**What to produce:**
Please repeat, from the entries that follow, the lines from the one containing "高雄｜俗閣大碗鴨肉麵：古早味麵店，從巷弄中飄出的鴨香 (105, 1948)" through the one containing "Book (27, 14)" exactly, adding nothing.

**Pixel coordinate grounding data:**
------------------------

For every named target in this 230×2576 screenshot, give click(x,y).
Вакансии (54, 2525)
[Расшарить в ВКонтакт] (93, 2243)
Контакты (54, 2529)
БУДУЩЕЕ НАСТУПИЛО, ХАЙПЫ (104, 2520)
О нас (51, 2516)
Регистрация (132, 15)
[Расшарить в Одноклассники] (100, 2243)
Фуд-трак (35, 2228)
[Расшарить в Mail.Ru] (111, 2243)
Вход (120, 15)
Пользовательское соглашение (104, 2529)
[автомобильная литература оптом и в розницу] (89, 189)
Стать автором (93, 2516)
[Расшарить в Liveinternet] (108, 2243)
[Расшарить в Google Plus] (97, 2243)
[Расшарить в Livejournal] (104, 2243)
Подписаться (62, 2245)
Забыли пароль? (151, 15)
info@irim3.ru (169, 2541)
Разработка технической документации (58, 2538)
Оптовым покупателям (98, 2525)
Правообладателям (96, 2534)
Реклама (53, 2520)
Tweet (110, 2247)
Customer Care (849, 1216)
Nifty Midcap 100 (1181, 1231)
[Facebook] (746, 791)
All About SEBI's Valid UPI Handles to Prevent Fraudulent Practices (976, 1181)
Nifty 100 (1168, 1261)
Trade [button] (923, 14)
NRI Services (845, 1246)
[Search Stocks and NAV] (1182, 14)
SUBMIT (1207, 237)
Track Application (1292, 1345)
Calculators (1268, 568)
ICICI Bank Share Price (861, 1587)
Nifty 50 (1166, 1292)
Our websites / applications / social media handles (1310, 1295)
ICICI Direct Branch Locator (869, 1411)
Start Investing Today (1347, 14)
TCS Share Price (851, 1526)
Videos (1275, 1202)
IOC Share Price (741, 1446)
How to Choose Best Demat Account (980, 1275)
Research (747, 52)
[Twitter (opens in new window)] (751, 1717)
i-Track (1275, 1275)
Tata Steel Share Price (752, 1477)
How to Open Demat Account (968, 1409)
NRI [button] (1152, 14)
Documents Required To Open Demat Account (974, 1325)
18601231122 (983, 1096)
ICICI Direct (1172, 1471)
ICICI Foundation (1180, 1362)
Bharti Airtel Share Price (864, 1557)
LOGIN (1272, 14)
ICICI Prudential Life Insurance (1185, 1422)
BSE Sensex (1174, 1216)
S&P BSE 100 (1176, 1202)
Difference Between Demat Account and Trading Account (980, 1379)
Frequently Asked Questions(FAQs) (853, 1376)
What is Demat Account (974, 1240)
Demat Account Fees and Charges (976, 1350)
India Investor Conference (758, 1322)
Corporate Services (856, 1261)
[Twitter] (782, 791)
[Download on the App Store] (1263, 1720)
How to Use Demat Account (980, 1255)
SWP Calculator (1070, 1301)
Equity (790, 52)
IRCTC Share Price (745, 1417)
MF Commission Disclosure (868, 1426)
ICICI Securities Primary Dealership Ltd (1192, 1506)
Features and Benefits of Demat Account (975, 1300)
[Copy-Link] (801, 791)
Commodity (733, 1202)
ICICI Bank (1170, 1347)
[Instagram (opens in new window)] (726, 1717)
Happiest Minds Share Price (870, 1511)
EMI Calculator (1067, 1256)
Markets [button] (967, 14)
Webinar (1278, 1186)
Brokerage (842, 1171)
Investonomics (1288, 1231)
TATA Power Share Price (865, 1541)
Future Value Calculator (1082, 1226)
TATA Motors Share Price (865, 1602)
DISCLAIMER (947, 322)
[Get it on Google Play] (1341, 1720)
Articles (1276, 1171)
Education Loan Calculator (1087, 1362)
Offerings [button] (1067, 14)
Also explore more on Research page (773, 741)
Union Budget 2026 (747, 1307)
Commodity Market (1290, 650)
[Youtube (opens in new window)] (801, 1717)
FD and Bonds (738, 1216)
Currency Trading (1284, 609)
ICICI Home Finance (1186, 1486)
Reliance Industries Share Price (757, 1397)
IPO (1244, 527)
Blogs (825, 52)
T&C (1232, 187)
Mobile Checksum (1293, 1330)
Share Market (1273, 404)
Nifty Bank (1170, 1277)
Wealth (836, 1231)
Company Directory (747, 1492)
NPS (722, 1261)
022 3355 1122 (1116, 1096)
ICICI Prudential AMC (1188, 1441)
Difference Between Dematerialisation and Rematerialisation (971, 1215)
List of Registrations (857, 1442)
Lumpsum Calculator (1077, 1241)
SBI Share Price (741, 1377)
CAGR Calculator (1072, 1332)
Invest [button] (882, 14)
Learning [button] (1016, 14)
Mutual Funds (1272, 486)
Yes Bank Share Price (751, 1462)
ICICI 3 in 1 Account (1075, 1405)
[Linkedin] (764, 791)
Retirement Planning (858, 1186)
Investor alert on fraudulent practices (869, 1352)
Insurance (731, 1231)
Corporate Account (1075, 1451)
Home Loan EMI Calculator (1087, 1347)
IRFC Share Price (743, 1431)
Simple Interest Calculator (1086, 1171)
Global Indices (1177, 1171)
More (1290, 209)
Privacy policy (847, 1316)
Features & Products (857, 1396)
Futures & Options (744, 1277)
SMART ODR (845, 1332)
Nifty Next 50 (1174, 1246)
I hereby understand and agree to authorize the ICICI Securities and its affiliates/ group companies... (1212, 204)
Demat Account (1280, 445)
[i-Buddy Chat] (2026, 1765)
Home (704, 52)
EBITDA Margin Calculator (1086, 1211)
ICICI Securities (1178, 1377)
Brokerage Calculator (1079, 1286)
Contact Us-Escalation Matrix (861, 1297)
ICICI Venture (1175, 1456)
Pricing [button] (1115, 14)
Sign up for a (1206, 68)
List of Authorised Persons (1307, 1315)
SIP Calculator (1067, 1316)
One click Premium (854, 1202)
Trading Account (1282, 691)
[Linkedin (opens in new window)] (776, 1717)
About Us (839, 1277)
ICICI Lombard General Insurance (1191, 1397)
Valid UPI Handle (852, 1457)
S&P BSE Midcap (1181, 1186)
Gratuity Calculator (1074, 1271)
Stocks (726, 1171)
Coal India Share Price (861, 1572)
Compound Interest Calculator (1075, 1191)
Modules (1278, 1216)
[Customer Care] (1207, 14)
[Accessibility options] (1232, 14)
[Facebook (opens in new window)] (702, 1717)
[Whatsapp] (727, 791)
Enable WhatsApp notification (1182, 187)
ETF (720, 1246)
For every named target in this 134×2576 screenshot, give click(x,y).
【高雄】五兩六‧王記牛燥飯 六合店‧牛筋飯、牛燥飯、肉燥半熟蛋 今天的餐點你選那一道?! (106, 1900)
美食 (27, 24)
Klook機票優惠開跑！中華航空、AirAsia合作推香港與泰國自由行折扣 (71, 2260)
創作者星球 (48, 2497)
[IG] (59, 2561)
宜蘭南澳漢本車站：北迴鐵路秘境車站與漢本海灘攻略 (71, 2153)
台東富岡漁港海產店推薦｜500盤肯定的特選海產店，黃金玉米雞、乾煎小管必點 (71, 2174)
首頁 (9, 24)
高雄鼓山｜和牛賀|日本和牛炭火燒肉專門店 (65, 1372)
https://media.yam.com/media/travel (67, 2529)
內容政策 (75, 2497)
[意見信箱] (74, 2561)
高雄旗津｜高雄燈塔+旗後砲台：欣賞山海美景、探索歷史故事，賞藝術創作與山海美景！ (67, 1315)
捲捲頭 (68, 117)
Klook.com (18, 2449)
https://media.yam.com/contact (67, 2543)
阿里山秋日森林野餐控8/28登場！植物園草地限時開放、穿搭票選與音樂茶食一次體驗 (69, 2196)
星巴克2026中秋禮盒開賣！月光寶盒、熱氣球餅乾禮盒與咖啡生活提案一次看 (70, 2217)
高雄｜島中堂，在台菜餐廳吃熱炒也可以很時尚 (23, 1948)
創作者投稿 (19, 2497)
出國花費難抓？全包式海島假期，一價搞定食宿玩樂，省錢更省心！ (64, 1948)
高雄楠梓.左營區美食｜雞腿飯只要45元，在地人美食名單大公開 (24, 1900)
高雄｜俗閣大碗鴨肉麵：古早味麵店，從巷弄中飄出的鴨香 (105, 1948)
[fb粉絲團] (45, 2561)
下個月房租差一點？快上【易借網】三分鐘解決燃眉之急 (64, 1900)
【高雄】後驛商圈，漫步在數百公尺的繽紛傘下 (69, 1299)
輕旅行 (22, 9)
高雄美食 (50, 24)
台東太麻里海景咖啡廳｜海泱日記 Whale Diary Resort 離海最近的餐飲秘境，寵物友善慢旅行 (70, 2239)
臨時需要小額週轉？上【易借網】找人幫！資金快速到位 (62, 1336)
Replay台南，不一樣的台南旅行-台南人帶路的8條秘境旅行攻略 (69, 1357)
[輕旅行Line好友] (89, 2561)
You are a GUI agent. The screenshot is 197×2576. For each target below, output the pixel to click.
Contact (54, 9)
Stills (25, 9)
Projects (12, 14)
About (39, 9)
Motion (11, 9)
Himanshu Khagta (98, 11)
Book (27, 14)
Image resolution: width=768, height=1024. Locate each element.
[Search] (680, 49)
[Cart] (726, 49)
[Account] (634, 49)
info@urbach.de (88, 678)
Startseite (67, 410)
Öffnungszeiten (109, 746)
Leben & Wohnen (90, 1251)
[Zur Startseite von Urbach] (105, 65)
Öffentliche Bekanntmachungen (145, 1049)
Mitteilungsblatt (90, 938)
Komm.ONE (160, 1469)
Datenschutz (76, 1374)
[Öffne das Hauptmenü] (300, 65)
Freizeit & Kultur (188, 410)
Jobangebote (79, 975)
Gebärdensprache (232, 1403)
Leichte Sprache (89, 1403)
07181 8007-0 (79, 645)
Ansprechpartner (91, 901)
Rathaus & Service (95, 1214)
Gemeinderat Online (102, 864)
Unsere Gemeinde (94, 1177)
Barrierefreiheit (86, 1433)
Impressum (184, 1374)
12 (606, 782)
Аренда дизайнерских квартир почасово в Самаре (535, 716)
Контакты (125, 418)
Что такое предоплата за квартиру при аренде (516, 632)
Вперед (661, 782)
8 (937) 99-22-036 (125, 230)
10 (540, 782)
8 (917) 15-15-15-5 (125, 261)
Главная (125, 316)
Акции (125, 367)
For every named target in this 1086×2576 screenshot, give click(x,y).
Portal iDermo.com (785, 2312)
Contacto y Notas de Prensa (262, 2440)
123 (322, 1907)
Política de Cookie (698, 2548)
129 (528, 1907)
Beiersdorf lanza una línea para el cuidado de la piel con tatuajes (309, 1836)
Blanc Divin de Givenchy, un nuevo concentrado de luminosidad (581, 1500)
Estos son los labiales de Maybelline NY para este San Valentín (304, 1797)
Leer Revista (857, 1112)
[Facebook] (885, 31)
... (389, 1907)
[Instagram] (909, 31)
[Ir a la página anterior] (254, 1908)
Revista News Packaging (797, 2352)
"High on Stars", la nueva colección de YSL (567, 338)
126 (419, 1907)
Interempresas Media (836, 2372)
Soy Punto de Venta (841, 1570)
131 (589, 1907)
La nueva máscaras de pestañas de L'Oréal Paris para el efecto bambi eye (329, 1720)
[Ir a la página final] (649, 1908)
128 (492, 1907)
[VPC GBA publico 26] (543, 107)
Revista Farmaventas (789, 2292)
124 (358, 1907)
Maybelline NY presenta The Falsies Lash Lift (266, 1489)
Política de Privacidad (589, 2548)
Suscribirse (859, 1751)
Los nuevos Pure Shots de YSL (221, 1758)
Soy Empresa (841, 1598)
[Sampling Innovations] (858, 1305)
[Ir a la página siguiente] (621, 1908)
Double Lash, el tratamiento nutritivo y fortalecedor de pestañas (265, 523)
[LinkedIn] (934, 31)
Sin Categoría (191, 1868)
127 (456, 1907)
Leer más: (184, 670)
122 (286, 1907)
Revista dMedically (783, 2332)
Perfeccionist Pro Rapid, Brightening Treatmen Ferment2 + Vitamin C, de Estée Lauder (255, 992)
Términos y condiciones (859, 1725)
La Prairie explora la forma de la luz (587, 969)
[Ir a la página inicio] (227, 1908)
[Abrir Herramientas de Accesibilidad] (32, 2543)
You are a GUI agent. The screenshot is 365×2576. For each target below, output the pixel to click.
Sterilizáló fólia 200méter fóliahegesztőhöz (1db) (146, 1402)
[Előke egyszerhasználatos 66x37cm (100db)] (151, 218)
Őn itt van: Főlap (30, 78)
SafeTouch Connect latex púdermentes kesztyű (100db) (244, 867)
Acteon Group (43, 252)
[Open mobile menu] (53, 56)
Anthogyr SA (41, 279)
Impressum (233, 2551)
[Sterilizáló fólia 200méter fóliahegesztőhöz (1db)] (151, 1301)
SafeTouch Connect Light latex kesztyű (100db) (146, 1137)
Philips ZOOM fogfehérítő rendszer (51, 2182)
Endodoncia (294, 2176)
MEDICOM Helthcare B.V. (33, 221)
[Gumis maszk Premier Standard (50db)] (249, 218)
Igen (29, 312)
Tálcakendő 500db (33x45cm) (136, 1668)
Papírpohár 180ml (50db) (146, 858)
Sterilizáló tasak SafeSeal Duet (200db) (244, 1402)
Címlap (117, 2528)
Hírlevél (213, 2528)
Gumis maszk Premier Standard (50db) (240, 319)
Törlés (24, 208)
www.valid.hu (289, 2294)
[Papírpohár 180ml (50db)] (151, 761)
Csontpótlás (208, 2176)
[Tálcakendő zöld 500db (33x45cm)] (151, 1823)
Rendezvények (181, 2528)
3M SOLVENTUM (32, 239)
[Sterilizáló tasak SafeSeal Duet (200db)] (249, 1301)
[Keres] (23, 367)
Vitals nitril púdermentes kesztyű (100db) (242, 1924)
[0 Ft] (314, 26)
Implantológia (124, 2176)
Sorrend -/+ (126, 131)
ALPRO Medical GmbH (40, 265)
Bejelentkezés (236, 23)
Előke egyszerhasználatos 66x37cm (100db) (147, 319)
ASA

------------------------

**Solution to this task:**
高雄｜俗閣大碗鴨肉麵：古早味麵店，從巷弄中飄出的鴨香 (105, 1948)
[fb粉絲團] (45, 2561)
下個月房租差一點？快上【易借網】三分鐘解決燃眉之急 (64, 1900)
【高雄】後驛商圈，漫步在數百公尺的繽紛傘下 (69, 1299)
輕旅行 (22, 9)
高雄美食 (50, 24)
台東太麻里海景咖啡廳｜海泱日記 Whale Diary Resort 離海最近的餐飲秘境，寵物友善慢旅行 (70, 2239)
臨時需要小額週轉？上【易借網】找人幫！資金快速到位 (62, 1336)
Replay台南，不一樣的台南旅行-台南人帶路的8條秘境旅行攻略 (69, 1357)
[輕旅行Line好友] (89, 2561)
You are a GUI agent. The screenshot is 197×2576. For each target below, output the pixel to click.
Contact (54, 9)
Stills (25, 9)
Projects (12, 14)
About (39, 9)
Motion (11, 9)
Himanshu Khagta (98, 11)
Book (27, 14)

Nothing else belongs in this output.